The full extent of their intentions only came to light the morning after the shooting when the club groundskeeper discovered three bottles full of paraffin. Even allowing for the largely wooden structure of the stand beneath which the men were loitering, that hardly seemed like enough fuel to reduce an arena capable of hosting crowds in excess of 70,000 to ashes. There is no evidence either of whether Michael Collins, who famously referred to soccer as "the garrison game", had ordered this manoeuvre out of loathing for the English sport.

Whatever the motivation and whoever came up with the idea, arson was the preferred weapon of the IRA in Manchester at this time. Less than two weeks after the abortive attempt to destroy the ground, they'd embarked on a plan to simultaneously burn down a host of hotels, warehouses and cafes all around the city on the first Saturday morning in April. Nineteen Irishmen were arrested for their part in that spectacular, a conspiracy that soon became enmeshed with the case the newspapers had already dubbed "The United Football Ground Affair".

Having been arrested while lying in bed at his lodgings hours after the shooting at the stadium, Fennell had pleaded not guilty to the charge of attempted murder and claimed to have been already asleep when the fracas happened. Having also maintained he'd never handled a weapon of any sort in his life, Fennell did however confess to being a first lieutenant in "No. 3 Company" of the Erskine Street Irish Club, the epicentre of all paramilitary activity in Manchester, a place which was the location of a bloody shoot-out with police in April. Fennell's protestations of innocence at his trial in July of that year were bolstered from an unlikely source. One of those arrested following the April arson attacks came to his defence in court.

"Charles Harding, who was sentenced last Friday to 15 years penal servitude on a charge of treason felony, was next called as a witness," wrote The Manchester Guardian. "He said that the three men at the football ground were himself, a man who had since gone back to Ireland, and Sean Morgan, (reputed to be the IRA's top gunman in the city) who was shot dead in the affray at the Erskine Street Club. Fennell was not there. Before setting out for the ground, Harding had borrowed a trench coat from Fennell at the club and it might have been that the wallet was in it and fell out. Harding also revealed that it was the policeman who fired first, and that he fired in reply, but with no intention of hitting the officer."

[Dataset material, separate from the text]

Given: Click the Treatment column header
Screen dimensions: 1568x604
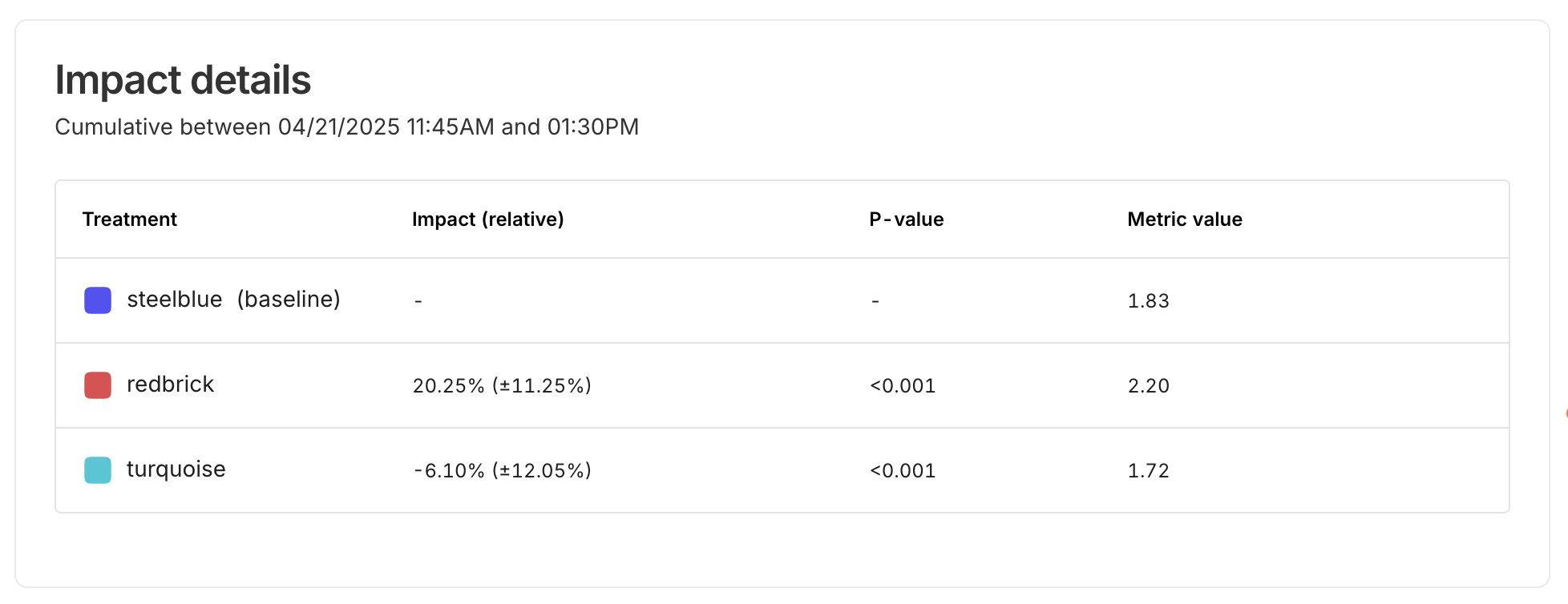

Although as somebody staring down the barrel of a lengthy spell in Strangeways, Harding had nothing to lose by trying to take the fall for Fennell, his testimony was corroborated somewhat by another peculiar strand to the story. During the initial round-up of the hotel arsonists, 17-year-old Daniel McNicholl had turned state's evidence once arrested and told the authorities: "Do you know you have got the men for the Trafford Park affair, when they tried to stop the cup tie?"

Most likely because of Harding's testimony, the jury had lengthy deliberations before eventually returning a guilty verdict. Exactly one week after the truce was signed to end the War of Independence, Patrick Fennell was sentenced to seven years penal servitude and to endure forever as a curious footnote in the historic relationship between Ireland and United.